● DOCUMENT TEXT
>>>
I added the patch to support deadline policy, the other one had already 
been added, I just hadn't pushed upstream yet, but I just did so, so go 
ahead and pull.

John
Punit Agrawal Sept. 16, 2021, 11:34 a.m. UTC | #7
John Kacur <jkacur@redhat.com> writes:

> On Wed, 15 Sep 2021, Punit Agrawal wrote:

>

>> Hi John,

>> 

>> John Kacur <jkacur@redhat.com> writes:

>> 

>> > On Wed, 1 Sep 2021, Punit Agrawal wrote:

>> >

>> >> From: Punit Agrawal <punit1.agrawal@toshiba.co.jp>

>> >> 

>> >> When running rteval on a system with kthreads running with "deadline"

>> >> policy, an exception is encountered when parsing the output of "ps".

>> >> 

>> >>     [DEBUG] cmd: /usr/bin/ps -eocommand,pid,policy,rtprio,comm

>> >>     Traceback (most recent call last):

>> >>     ...

>> >>       File "...rteval/rteval/sysinfo/kernel.py", line 60, in kernel_get_kthreads

>> >> 	ret_kthreads[v[0]] = {'policy' : policies[bytes.decode(v[1])],

>> >>       KeyError: 'DLN'

>> >> 

>> >> The kernel uses deadline policy for "schedutil" cpufreq governor

>> >> threads. Fix the crash in rteval by adding support for "deadline" to

>> >> the list of policies.

>> >> 

>> >> Signed-off-by: Punit Agrawal <punit1.agrawal@toshiba.co.jp>

>> >> ---

>> >>  rteval/sysinfo/kernel.py | 2 +-

>> >>  1 file changed, 1 insertion(+), 1 deletion(-)

>> >> 

>> >> diff --git a/rteval/sysinfo/kernel.py b/rteval/sysinfo/kernel.py

>> >> index 97ad9402b13e..f2e9d72ac2ef 100644

>> >> --- a/rteval/sysinfo/kernel.py

>> >> +++ b/rteval/sysinfo/kernel.py

>> >> @@ -44,7 +44,7 @@ class KernelInfo:

>> >>  

>> >>  

>> >>      def kernel_get_kthreads(self):

>> >> -        policies = {'FF':'fifo', 'RR':'rrobin', 'TS':'other', '?':'unknown'}

>> >> +        policies = {'DLN': 'deadline', 'FF':'fifo', 'RR':'rrobin', 'TS':'other', '?':'unknown'}

>> >>          ret_kthreads = {}

>> >>          self.__log(Log.DEBUG, "getting kthread status")

>> >>          cmd = '%s -eocommand,pid,policy,rtprio,comm' % getcmdpath('ps')

>> >> -- 

>> >> 2.32.0

>> >> 

>> >> 

>> >

>> > Signed-off-by: John Kacur <jkacur@redhat.com>

>> 

>> It looks like this patch and the other one converting hackbench memory

>> check to a warning was missed when applying the rest of the series -

>> John, could you please pick these as well.

>> 

>> Thanks,

>> Punit

>> 

>

> I added the patch to support deadline policy, the other one had already 

> been added, I just hadn't pushed upstream yet, but I just did so, so go 

> ahead and pull.


Thanks, I see both the patches now.
<<<
● EXTRACTED RECORDS
>>>
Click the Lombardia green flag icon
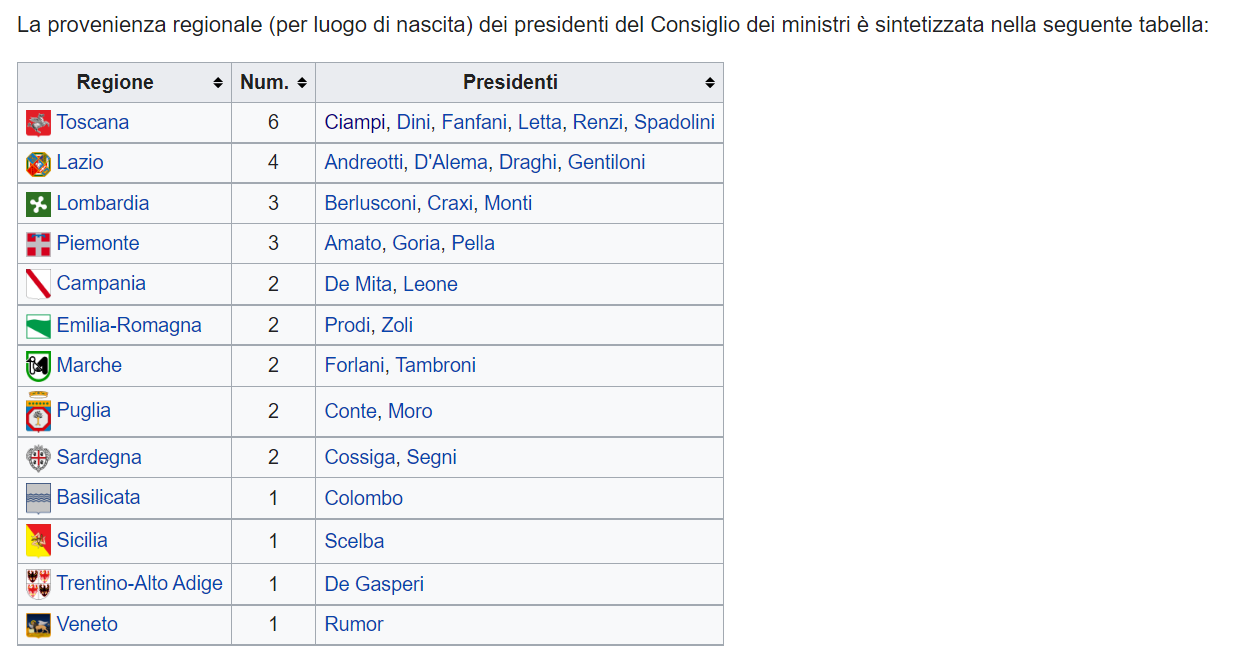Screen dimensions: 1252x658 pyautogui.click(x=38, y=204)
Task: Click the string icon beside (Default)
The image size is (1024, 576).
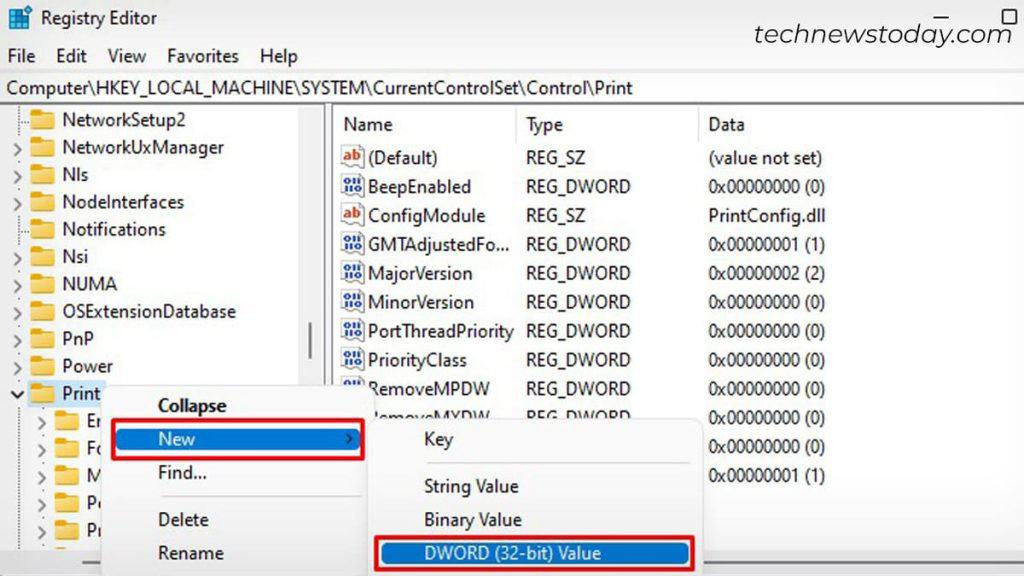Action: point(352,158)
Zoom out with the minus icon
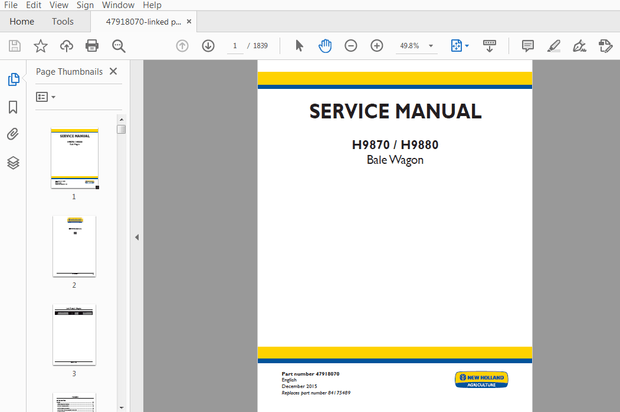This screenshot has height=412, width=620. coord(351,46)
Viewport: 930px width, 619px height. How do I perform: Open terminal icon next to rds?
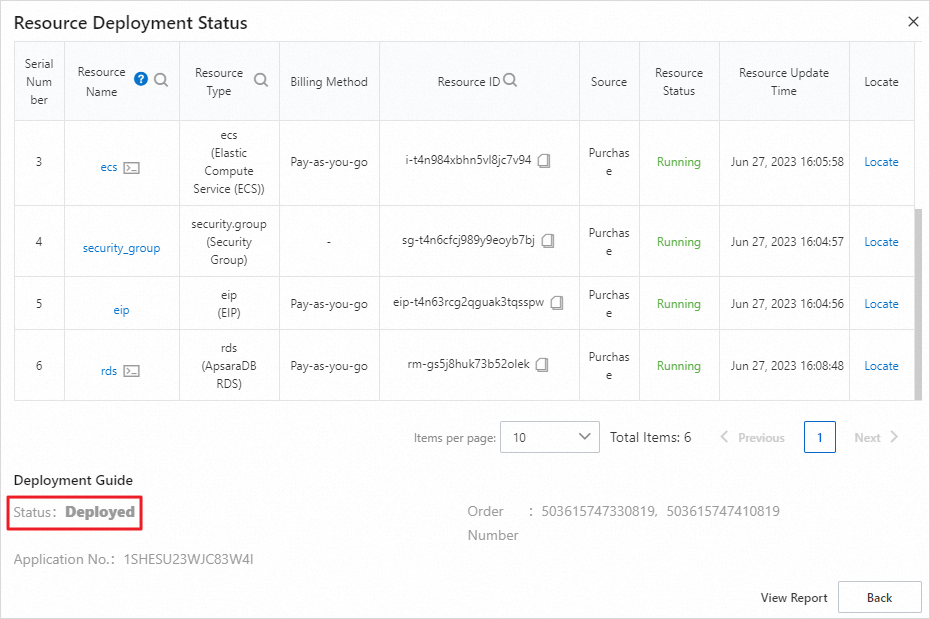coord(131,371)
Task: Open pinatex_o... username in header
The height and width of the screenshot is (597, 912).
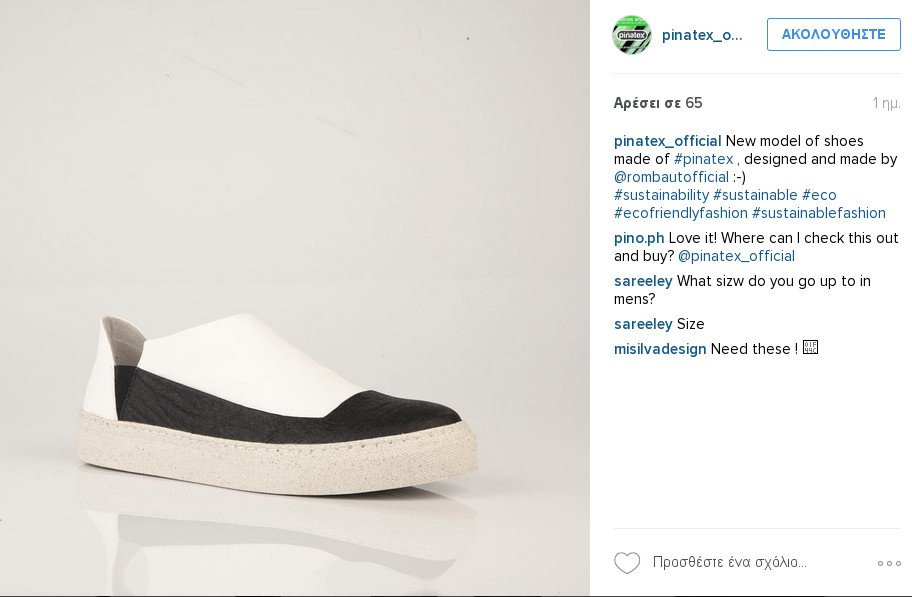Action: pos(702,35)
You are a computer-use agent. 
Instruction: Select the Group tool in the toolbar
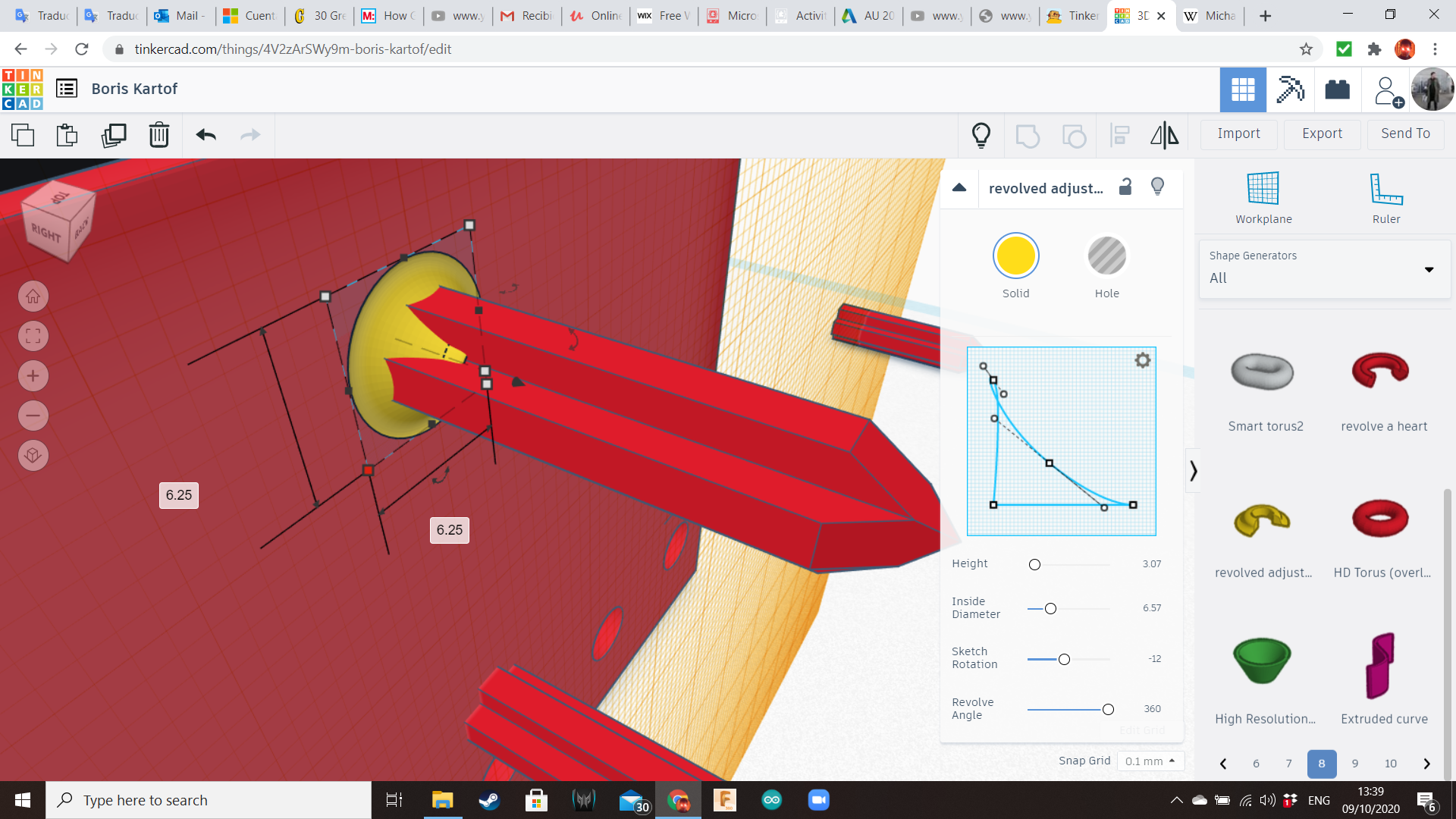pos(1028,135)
<<<
>>>
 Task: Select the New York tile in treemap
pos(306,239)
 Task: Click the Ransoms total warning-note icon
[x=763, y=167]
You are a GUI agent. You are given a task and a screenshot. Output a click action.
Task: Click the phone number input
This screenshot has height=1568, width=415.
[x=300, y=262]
<<<
● GOAL
In the rteval patch thread, why was an entry for 'DLN' mapping to 'deadline' added to the policies list in kernel.py? Answer in one to three sentences.

● TASK SOLUTION
On a system with kthreads running under the "deadline" policy, rteval raised an exception while parsing the output of "ps", ending in KeyError: 'DLN', because the list of policies had no entry for that code. The kernel uses the deadline policy for "schedutil" cpufreq governor threads, so adding "deadline" to the list fixes the crash.